Request for Guidance on Analyzing Protein-Protein Docking Results

Dear HADDOCK Team,

I hope this message finds you well.

I have performed docking simulations between proteins A and B, as well as between proteins A and C using the HADDOCK tool. From these simulations, I have obtained the following scoring metrics:

HADDOCK score
Cluster size
RMSD from the overall lowest-energy structure
Van der Waals energy
Electrostatic energy
Desolvation energy
Restraints violation energy
Buried Surface Area
Z-Score
However, I am uncertain about how to comprehensively analyze these metrics to determine whether the docking between A and B is better or worse compared to the docking between A and C. Therefore, I am seeking your expertise on how to scientifically and effectively compare these docking results based on the provided scoring metrics.

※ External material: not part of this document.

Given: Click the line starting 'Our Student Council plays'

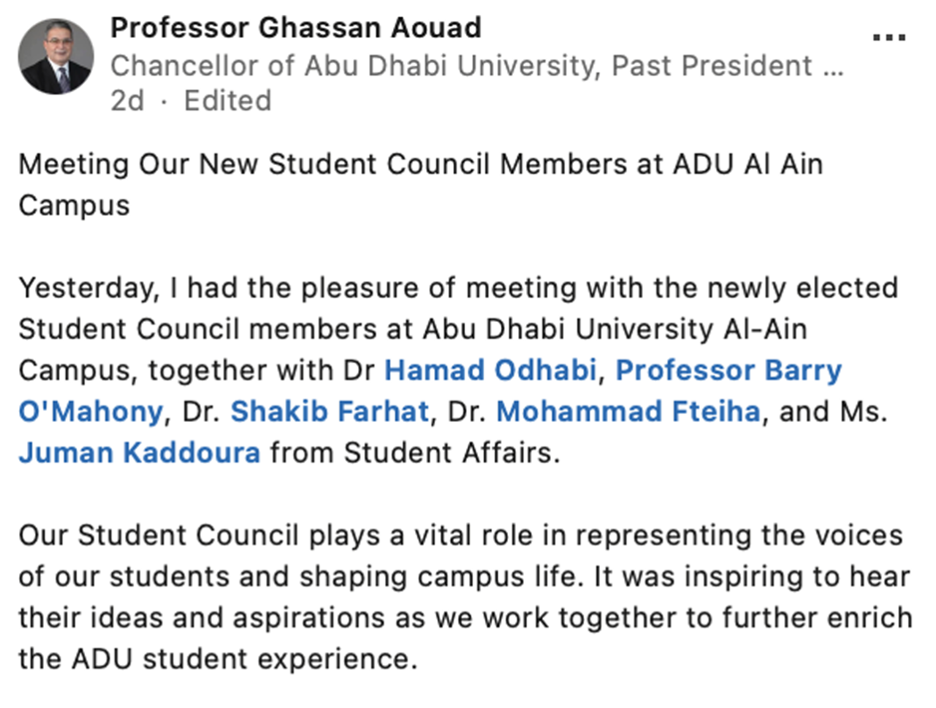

Thank you very much for your assistance.

Best regards,

Hi,

The HADDOCK score should not be used to compare different complexes, but rather to inspect the results obtained within each run. Similar systems might be compared, but I don’t know how similar proteins B and C are in your case.

Have a look at this other thread Problem with interpretation HADDOCK scores

PS: I notice you have a very high restraint energy, maybe check your restraints and/or remove the 10% of that value from the overall HADDOCK score

Cheers

Thank you :coffee:

I have connected A-B(TLR2) and A-C(TLR4). However, I can only perform kinetic simulations on one of these complexes, and I am struggling to find a reason to choose between them. Do you have any suggestions?

Thank you.

May-be some MD simulations first could help. Check for example:

Not really meant to compare different complexes though but rather different clusters of the same complex.

If I am docking the same 2 proteins with different ligands, can I compare between them?

That would be a better case indeed for comparison.
But again, remember that the score is not equal to binding affinity.